HMGB1: A Novel Mechanistic Biomarker in Epilepsy

LE Walker1, K Tse1, GJ Sills1, DJ Antoine1, T Thippeswamy2, AG Marson1, M Pirmohamed1. 1The Wolfson Centre for Personalised Medicine, University of Liverpool, Liverpool, Merseyside, UK, 2College of Veterinary Medicine, IOWA State University, IOWA, USA

Brain inflammation has been described in both human epilepsy and experimental models of seizures. High Mobility Group Box-1 (HMGB1) is a “cellular alarmin”; alerting the immune system to sterile or infectious cellular insults.

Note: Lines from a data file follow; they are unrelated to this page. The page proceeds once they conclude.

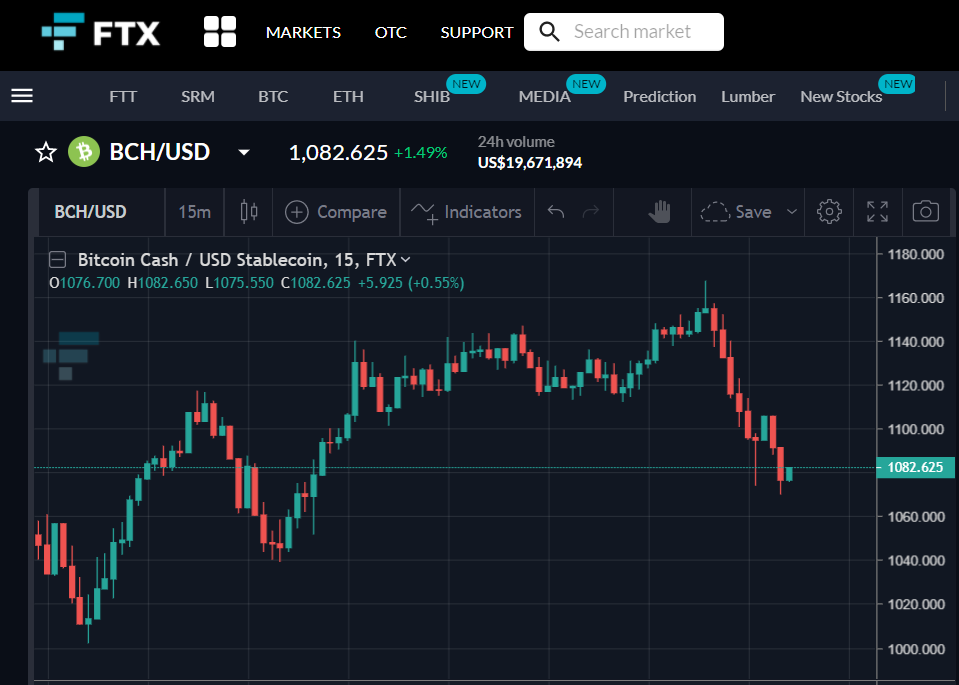Switch to the ETH market tab
This screenshot has width=959, height=685.
348,97
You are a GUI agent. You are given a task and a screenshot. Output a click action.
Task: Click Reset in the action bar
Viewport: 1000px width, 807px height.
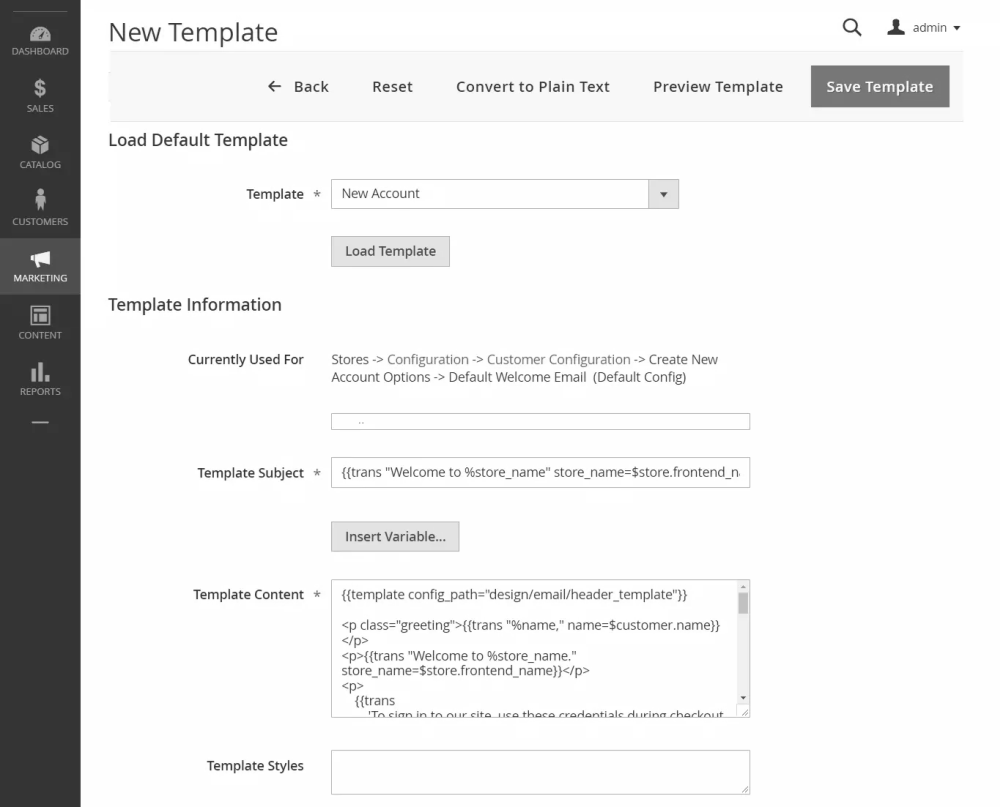[392, 87]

Through interaction with TLR4 it switches on the transcription of pro-inflammatory cytokine genes [1]. In rodent models of epilepsy, treatment of mice with Box A (antagonist fragment of HMGB1) or antagonists of TLR4 significantly reduce both the time spent in seizures and seizure severity [2]. The development of targeted immunomodulatory agents as antiepileptogenic strategies has tremendous potential, but this may come at a cost. Targeting a fundamentally protective pathway such as inflammation may have diverse and significant consequences. Careful patient selection is required to maximise the risk-benefit balance. HMGB1 has the potential to both stratify patients whilst providing insights into the mechanisms of drug-resistant epilepsy.

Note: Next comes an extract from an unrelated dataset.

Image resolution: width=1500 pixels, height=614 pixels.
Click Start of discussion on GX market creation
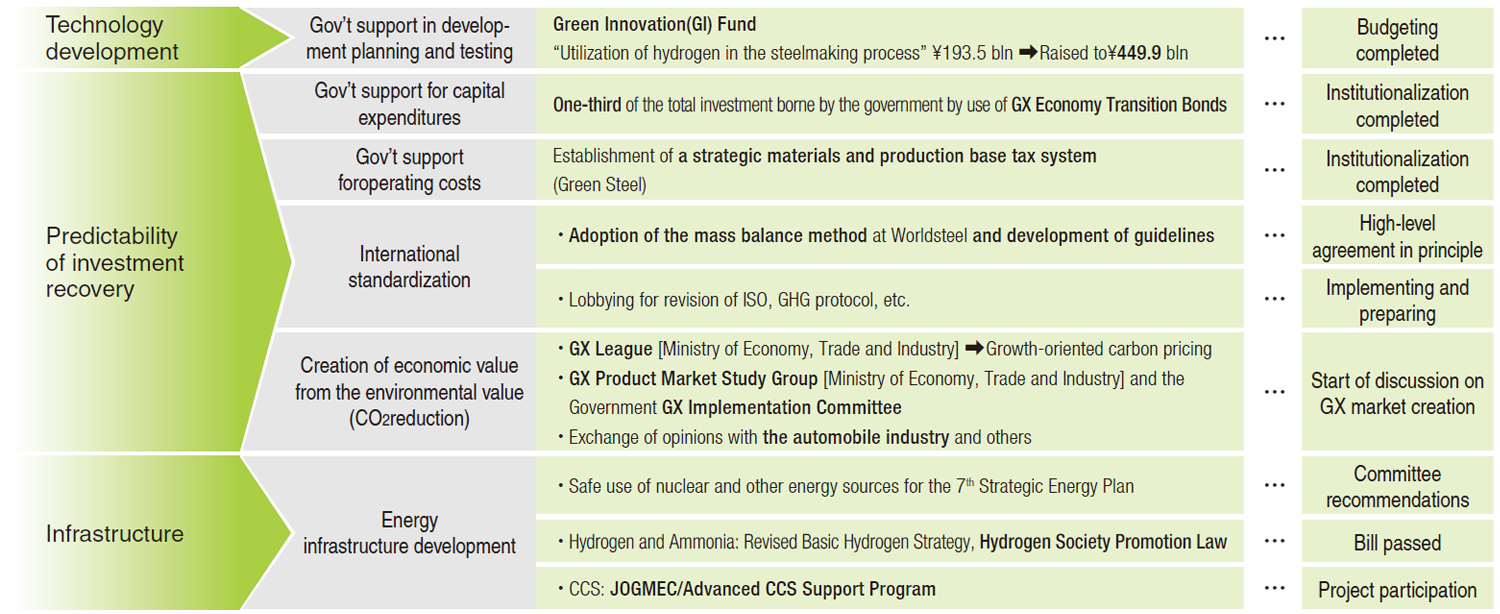point(1397,393)
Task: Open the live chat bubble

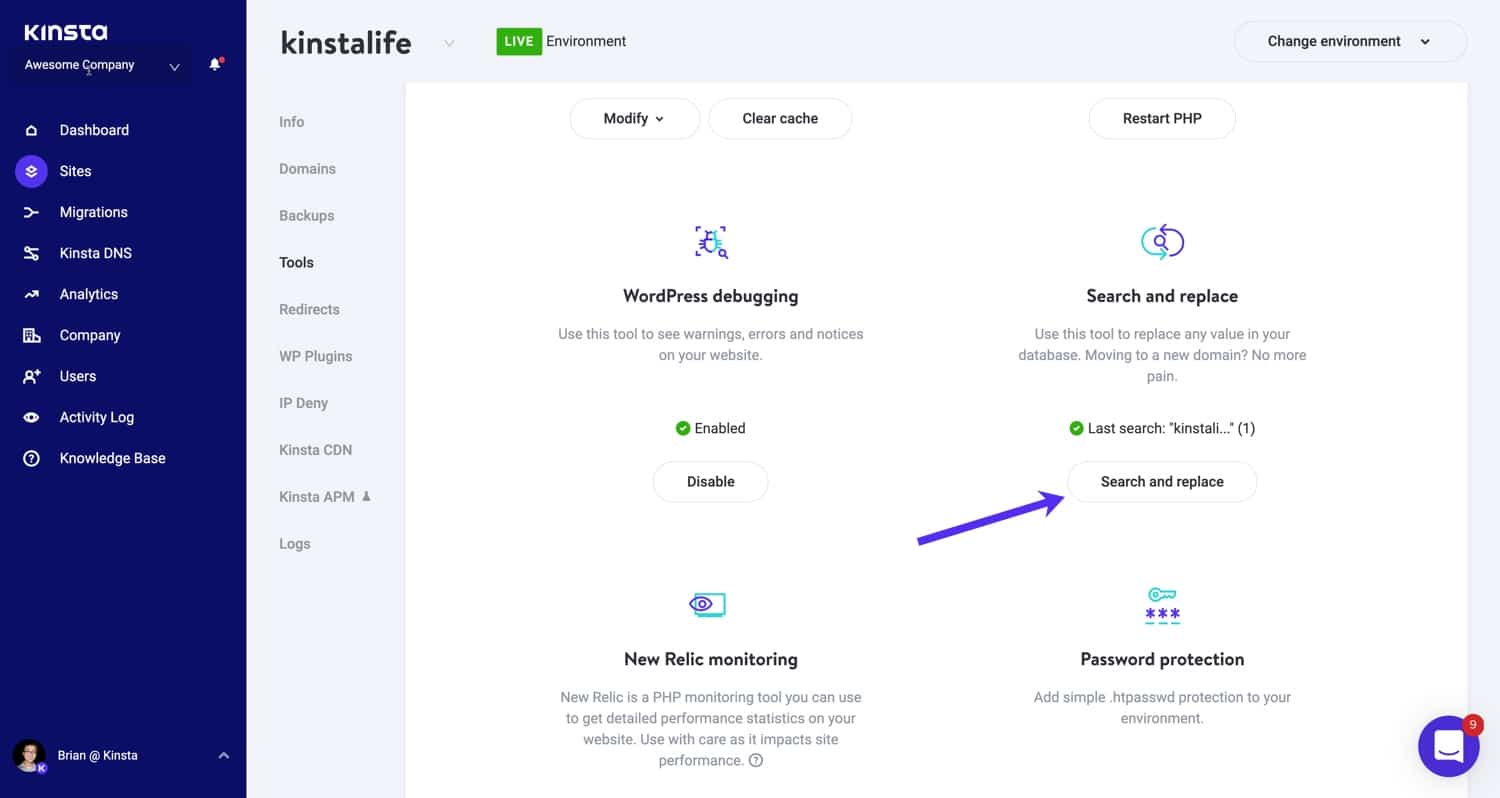Action: (1448, 746)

1) Epilepsy model: Adult male C57BL/6J mice (/~30g) were given repeated intraperitoneal injections of kainic acid until the onset of convulsive status epilepticus (SE), terminated by diazepam after 2 hours. Brain and blood was harvested 3, 6, 24, 72 hours, 7 and 14 days after SE. 2) Seizure model: Tonic seizures were induced in adult male CF1 mice (~25g) by supramaximal electrical stimulation delivered via corneal electrodes. Brain and blood was harvested 1, 4, 8, 16 and 24 hours after seizure. 3) Epilepsy Patients: Patients with chronic drug refractory epilepsy were admitted to the Walton Centre for Neurology & Neurosurgery for video EEG telemetry. Blood samples were taken 1, 4, 8 and 12 hours following seizure.

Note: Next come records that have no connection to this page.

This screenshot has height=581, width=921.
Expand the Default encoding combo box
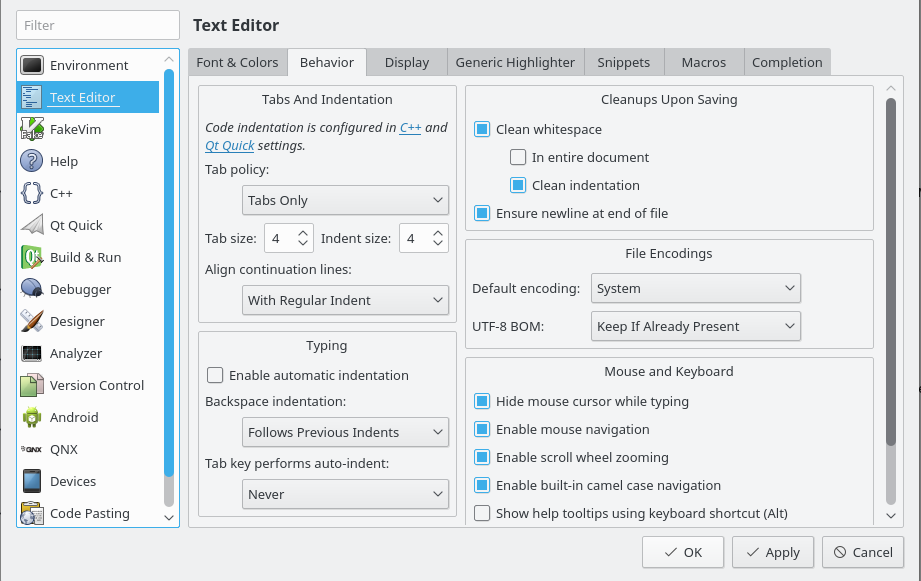695,288
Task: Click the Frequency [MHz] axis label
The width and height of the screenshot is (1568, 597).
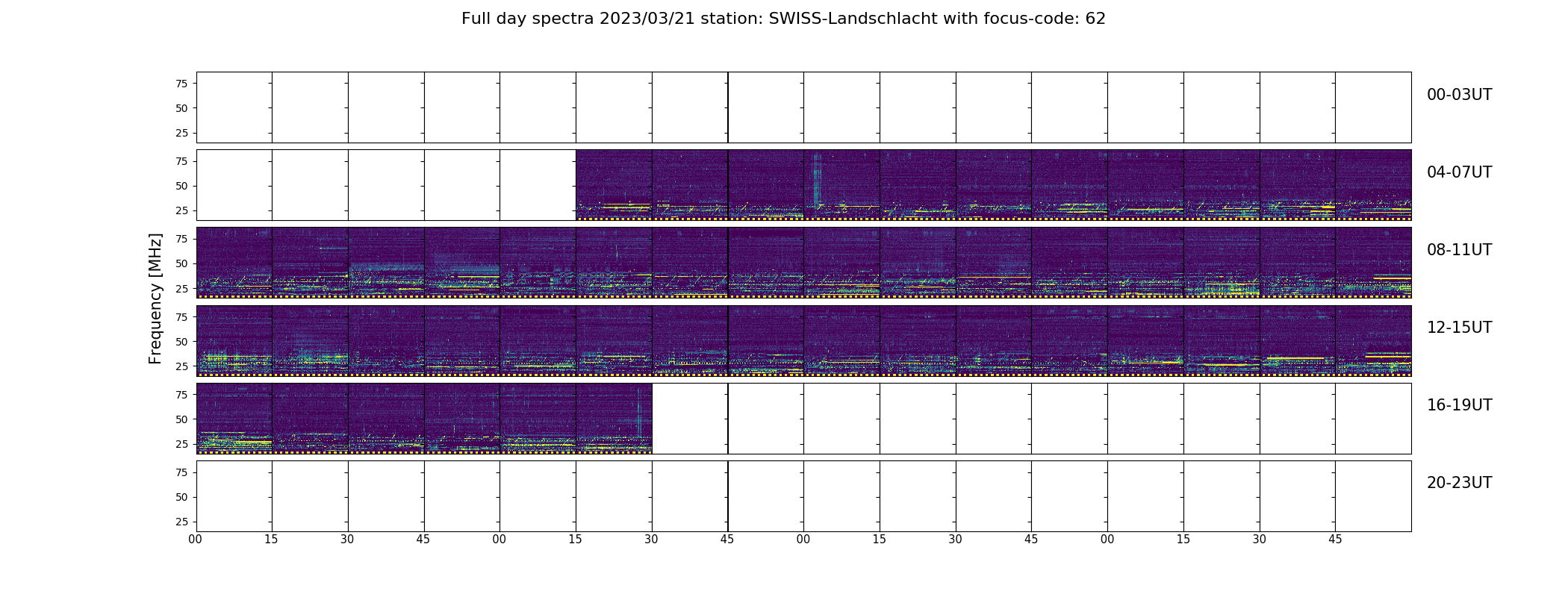Action: click(x=155, y=298)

Peripheral blood HMGB1 was significantly elevated 3-4 hours following seizures in rodent models and in an analogous pattern in humans with drug resistant epilepsy. Baseline HMGB1 in patients with drug-resistant epilepsy was significantly higher compared to controls (median 7.69 vs 0.74; p<0.0002).

Future studies will determine whether HMGB1 levels at diagnosis can predict the development of drug resistance in a cohort of 200 newly diagnosed epilepsy patients.

[1] Bianchi & Manfredi. Science 2009; 323: 1683-1684.

[2] Maroso et al, Nat Med 2010; 16: 413-419.